What is being asked -
Output the data below exactly.
Exercise inputs section start
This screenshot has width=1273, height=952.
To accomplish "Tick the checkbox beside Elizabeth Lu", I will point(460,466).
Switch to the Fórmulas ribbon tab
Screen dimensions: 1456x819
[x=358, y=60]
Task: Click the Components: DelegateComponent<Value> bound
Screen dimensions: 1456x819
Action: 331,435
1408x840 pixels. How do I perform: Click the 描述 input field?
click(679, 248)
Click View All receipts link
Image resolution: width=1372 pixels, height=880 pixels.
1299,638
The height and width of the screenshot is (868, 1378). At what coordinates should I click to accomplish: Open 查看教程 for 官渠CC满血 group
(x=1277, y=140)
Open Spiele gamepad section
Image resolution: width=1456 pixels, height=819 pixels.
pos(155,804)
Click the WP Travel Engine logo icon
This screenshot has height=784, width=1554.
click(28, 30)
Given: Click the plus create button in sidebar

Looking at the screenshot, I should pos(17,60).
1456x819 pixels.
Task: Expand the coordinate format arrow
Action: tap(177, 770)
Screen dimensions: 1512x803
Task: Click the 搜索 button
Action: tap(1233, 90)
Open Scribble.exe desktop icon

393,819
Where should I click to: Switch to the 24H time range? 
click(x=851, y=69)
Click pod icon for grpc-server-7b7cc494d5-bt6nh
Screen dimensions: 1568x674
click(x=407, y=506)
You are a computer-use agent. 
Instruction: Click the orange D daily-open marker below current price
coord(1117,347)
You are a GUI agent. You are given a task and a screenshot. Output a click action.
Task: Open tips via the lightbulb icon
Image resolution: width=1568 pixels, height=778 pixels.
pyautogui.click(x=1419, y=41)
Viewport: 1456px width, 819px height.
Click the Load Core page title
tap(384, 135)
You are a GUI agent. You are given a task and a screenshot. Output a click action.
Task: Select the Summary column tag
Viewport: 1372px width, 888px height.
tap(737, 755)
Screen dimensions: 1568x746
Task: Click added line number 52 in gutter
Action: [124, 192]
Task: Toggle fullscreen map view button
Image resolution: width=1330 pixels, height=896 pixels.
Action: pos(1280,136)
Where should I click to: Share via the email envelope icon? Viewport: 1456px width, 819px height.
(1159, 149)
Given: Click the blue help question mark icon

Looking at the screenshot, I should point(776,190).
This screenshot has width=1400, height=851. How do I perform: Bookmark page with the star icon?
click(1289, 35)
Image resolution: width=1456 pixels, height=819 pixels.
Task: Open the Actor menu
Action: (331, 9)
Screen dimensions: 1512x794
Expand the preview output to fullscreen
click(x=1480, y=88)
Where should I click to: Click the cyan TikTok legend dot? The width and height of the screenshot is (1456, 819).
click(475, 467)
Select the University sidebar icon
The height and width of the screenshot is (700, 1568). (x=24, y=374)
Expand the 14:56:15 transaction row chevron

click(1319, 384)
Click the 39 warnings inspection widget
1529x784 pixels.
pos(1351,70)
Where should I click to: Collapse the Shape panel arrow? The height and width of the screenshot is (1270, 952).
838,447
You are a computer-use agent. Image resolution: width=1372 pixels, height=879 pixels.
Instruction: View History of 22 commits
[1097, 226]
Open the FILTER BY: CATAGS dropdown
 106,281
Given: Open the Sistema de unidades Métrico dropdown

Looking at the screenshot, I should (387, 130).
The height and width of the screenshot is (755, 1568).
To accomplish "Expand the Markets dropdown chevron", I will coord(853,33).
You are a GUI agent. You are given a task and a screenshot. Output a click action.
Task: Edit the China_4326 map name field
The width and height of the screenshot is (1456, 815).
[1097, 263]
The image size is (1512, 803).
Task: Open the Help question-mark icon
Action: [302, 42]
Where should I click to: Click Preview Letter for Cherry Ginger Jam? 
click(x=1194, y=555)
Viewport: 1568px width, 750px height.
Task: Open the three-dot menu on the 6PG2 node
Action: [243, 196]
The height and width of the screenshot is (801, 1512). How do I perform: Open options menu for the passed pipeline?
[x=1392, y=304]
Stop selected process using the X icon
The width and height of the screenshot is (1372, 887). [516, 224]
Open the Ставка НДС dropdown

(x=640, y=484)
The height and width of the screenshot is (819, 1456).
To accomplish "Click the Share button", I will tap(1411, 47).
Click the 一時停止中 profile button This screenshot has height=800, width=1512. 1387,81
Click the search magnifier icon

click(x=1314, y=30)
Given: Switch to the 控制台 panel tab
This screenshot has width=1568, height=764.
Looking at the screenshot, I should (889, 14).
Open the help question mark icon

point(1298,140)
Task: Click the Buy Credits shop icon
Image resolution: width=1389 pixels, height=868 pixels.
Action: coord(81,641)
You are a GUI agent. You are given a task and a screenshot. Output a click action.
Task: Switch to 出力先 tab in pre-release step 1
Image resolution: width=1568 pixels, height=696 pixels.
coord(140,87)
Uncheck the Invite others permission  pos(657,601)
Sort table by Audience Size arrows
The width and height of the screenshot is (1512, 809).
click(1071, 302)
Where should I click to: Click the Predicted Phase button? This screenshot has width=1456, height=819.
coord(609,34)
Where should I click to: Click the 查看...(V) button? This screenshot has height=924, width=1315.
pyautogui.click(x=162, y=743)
Exercise inputs section end
Response to this exercise -
This screenshot has width=1273, height=952.
To accomplish "Tick the checkbox beside Elizabeth Lu", I will point(460,466).
Switch to the Fórmulas ribbon tab
Screen dimensions: 1456x819
[x=358, y=60]
Task: Click the Components: DelegateComponent<Value> bound
Screen dimensions: 1456x819
Action: 331,435
1408x840 pixels. How do I perform: Click the 描述 input field?
click(679, 248)
Click View All receipts link
Image resolution: width=1372 pixels, height=880 pixels.
1299,638
The height and width of the screenshot is (868, 1378). At what coordinates should I click to accomplish: Open 查看教程 for 官渠CC满血 group
(x=1277, y=140)
Open Spiele gamepad section
Image resolution: width=1456 pixels, height=819 pixels.
pos(155,804)
Click the WP Travel Engine logo icon
This screenshot has height=784, width=1554.
click(28, 30)
Given: Click the plus create button in sidebar

Looking at the screenshot, I should pos(17,60).
1456x819 pixels.
Task: Expand the coordinate format arrow
Action: tap(177, 770)
Screen dimensions: 1512x803
Task: Click the 搜索 button
Action: tap(1233, 90)
Open Scribble.exe desktop icon

393,819
Where should I click to: Switch to the 24H time range? 
click(x=851, y=69)
Click pod icon for grpc-server-7b7cc494d5-bt6nh
Screen dimensions: 1568x674
click(x=407, y=506)
You are a computer-use agent. 
Instruction: Click the orange D daily-open marker below current price
coord(1117,347)
You are a GUI agent. You are given a task and a screenshot. Output a click action.
Task: Open tips via the lightbulb icon
Image resolution: width=1568 pixels, height=778 pixels.
pyautogui.click(x=1419, y=41)
Viewport: 1456px width, 819px height.
Click the Load Core page title
tap(384, 135)
You are a GUI agent. You are given a task and a screenshot. Output a click action.
Task: Select the Summary column tag
Viewport: 1372px width, 888px height.
tap(737, 755)
Screen dimensions: 1568x746
Task: Click added line number 52 in gutter
Action: [124, 192]
Task: Toggle fullscreen map view button
Image resolution: width=1330 pixels, height=896 pixels.
Action: pos(1280,136)
Where should I click to: Share via the email envelope icon? Viewport: 1456px width, 819px height.
(1159, 149)
Given: Click the blue help question mark icon

Looking at the screenshot, I should point(776,190).
This screenshot has width=1400, height=851. How do I perform: Bookmark page with the star icon?
click(1289, 35)
Image resolution: width=1456 pixels, height=819 pixels.
Task: Open the Actor menu
Action: (331, 9)
Screen dimensions: 1512x794
Expand the preview output to fullscreen
click(x=1480, y=88)
Where should I click to: Click the cyan TikTok legend dot? The width and height of the screenshot is (1456, 819).
click(475, 467)
Select the University sidebar icon
The height and width of the screenshot is (700, 1568). (x=24, y=374)
Expand the 14:56:15 transaction row chevron

click(1319, 384)
Click the 39 warnings inspection widget
1529x784 pixels.
pos(1351,70)
Where should I click to: Collapse the Shape panel arrow? The height and width of the screenshot is (1270, 952).
838,447
You are a computer-use agent. Image resolution: width=1372 pixels, height=879 pixels.
Instruction: View History of 22 commits
[1097, 226]
Open the FILTER BY: CATAGS dropdown
 106,281
Given: Open the Sistema de unidades Métrico dropdown

Looking at the screenshot, I should (387, 130).
The height and width of the screenshot is (755, 1568).
To accomplish "Expand the Markets dropdown chevron", I will coord(853,33).
You are a GUI agent. You are given a task and a screenshot. Output a click action.
Task: Edit the China_4326 map name field
The width and height of the screenshot is (1456, 815).
[1097, 263]
The image size is (1512, 803).
Task: Open the Help question-mark icon
Action: [302, 42]
Where should I click to: Click Preview Letter for Cherry Ginger Jam? 
click(x=1194, y=555)
Viewport: 1568px width, 750px height.
Task: Open the three-dot menu on the 6PG2 node
Action: [243, 196]
The height and width of the screenshot is (801, 1512). How do I perform: Open options menu for the passed pipeline?
[x=1392, y=304]
Stop selected process using the X icon
The width and height of the screenshot is (1372, 887). [516, 224]
Open the Ставка НДС dropdown

(x=640, y=484)
The height and width of the screenshot is (819, 1456).
To accomplish "Click the Share button", I will tap(1411, 47).
Click the 一時停止中 profile button This screenshot has height=800, width=1512. 1387,81
Click the search magnifier icon

click(x=1314, y=30)
Given: Switch to the 控制台 panel tab
This screenshot has width=1568, height=764.
Looking at the screenshot, I should (889, 14).
Open the help question mark icon

point(1298,140)
Task: Click the Buy Credits shop icon
Image resolution: width=1389 pixels, height=868 pixels.
Action: coord(81,641)
You are a GUI agent. You are given a task and a screenshot. Output a click action.
Task: Switch to 出力先 tab in pre-release step 1
Image resolution: width=1568 pixels, height=696 pixels.
coord(140,87)
Uncheck the Invite others permission  pos(657,601)
Sort table by Audience Size arrows
The width and height of the screenshot is (1512, 809).
click(1071, 302)
Where should I click to: Click the Predicted Phase button? This screenshot has width=1456, height=819.
coord(609,34)
Where should I click to: Click the 查看...(V) button? This screenshot has height=924, width=1315.
pyautogui.click(x=162, y=743)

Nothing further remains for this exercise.